Denote by RD(f) and RU(f) the computed approximation obtained by evaluating the function f in floating-point arithmetic with rounding downwards and rounding upwards, respectively.
Assume we know from rounding error analysis that
| RD(f)- f | < E, and
| RU(f)- f | < E
What is the bound for the difference between RD(f) and RU(f),
| RD(f)- RU(f) | < E, or
| RD(f)- RU(f) | < 2E ?
[UPD] In addition to the comments:
Consider a "toy" decimal floating point system with p = 4 (precision, the total number of digits in the significand, including one digit to the left of the radix point) and with an unbounded exponent.
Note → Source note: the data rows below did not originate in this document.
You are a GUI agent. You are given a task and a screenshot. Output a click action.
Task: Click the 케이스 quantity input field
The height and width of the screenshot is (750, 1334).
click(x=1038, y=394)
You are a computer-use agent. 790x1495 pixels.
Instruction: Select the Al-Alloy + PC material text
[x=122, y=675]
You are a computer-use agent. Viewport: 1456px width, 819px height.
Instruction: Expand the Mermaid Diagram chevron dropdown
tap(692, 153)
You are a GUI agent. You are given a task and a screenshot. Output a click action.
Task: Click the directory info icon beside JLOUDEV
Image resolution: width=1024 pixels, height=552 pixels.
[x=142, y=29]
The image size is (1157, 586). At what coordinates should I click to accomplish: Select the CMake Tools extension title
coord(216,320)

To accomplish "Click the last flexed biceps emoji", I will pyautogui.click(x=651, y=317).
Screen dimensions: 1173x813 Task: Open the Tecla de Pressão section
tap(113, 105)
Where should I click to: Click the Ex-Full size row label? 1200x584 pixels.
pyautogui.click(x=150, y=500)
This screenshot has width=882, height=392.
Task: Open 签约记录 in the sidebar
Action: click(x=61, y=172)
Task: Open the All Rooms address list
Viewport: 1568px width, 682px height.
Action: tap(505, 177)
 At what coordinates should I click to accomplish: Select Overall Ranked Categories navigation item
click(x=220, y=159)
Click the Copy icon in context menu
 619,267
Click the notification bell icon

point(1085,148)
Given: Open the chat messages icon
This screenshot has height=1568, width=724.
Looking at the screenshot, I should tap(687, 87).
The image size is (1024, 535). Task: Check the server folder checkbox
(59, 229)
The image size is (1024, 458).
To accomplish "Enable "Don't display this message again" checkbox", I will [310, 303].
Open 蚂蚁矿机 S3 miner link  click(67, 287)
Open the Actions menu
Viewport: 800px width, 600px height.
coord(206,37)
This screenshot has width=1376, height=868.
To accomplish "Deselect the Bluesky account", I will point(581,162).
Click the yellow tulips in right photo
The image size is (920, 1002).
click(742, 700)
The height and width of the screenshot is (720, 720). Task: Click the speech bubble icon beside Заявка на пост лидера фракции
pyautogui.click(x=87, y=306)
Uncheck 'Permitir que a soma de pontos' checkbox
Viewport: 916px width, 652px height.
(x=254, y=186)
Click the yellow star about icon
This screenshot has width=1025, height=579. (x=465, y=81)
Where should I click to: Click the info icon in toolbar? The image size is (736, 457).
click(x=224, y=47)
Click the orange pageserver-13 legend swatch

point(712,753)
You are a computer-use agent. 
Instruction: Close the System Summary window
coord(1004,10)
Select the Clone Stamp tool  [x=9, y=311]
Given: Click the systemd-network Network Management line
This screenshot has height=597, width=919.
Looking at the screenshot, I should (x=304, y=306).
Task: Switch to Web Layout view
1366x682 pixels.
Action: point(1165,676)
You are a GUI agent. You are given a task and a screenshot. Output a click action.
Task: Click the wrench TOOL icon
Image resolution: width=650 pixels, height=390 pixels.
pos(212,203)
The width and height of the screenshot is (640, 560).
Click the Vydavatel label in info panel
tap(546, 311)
For this system, the unit roundoff, u, is defined as follows:
u = 1/2 * 10^{1-4} = 0.0005 for round to-nearest-mode,
u = 10^{1-4} = 0.001 for any of the directed rounding modes.
Let us suppose f = (1.324/1.567 + 1.641/1.878) needs to be computed in the such system.
Exact value of f is 1.7187285282921926....
The error analysis shows that
| RD (f) - f | <= E, and
| RU (f) - f | <= E,
where E = n * u * (|1.324/1.567| + |1.641/1.878|),
and, as noted above, u = 0.001.
So,
E = 2 * 0.001 * 1.7187285282921926 =わ 0.0034374570565843852
(this is a bit rough estimate, because f was rounded).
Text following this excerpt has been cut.